EXERCISE INSTRUCTIONS:
Please answer these from the miniseries review:
1. How many episodes does the miniseries have?
2. Which channel will run it?
3. What play is Oliver's opening production this year?

This six-episode Canadian miniseries will be running on the Sundance Channel over the next few weeks, and if the first episode is any indication, it's going to be great fun.
It's a backstage drama set at the New Burbage Festival, a Shakespearean theater company that is beginning to show signs of aging poorly. Artistic director Oliver has been around so long -- this year's opening production is his tenth Midsummer Night's Dream -- that he's barely able to go through the motions; no one dares tell the company's longtime leading lady that it's time for her to graduate from Ophelia to Gertrude; there's a brainless Hollywood hunk coming in to play Hamlet; and general manager Richard is fighting to keep the company afloat financially.

RECORDED INFORMATION:
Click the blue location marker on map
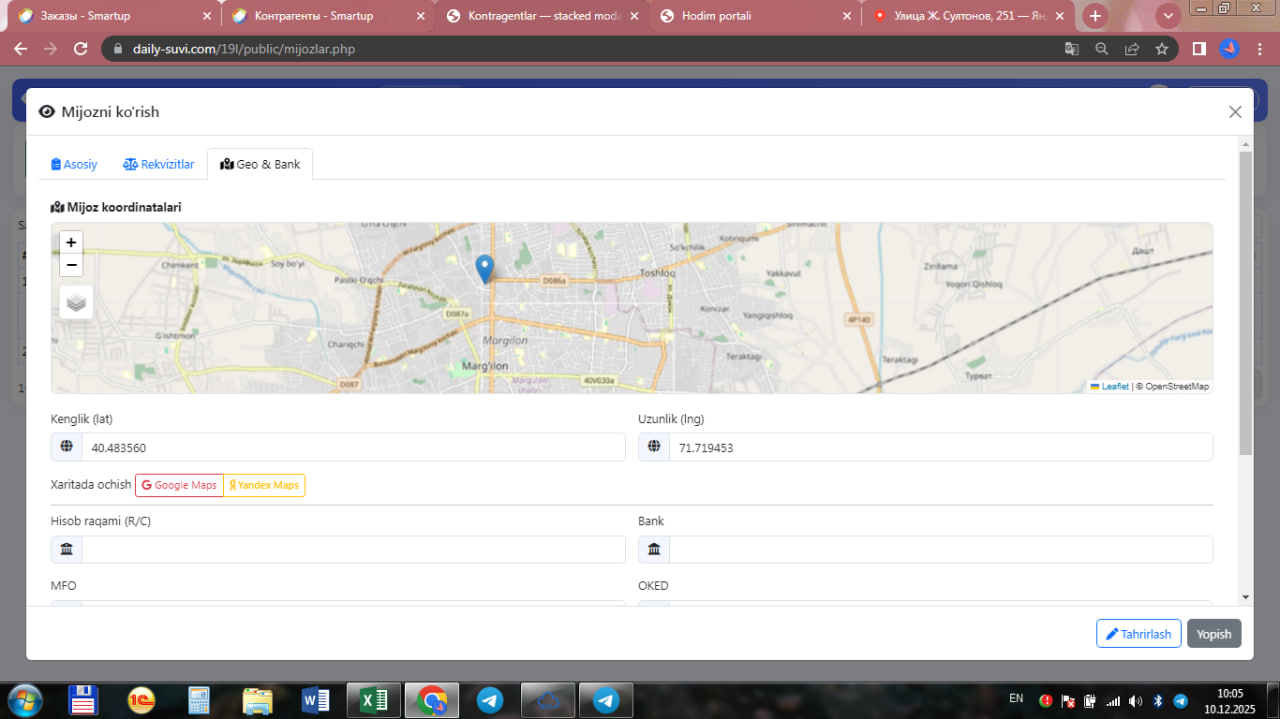Viewport: 1280px width, 719px height. tap(484, 268)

EXERCISE OUTPUT:
1. Six.
2. The Sundance Channel.
3. A Midsummer Night's Dream, his tenth.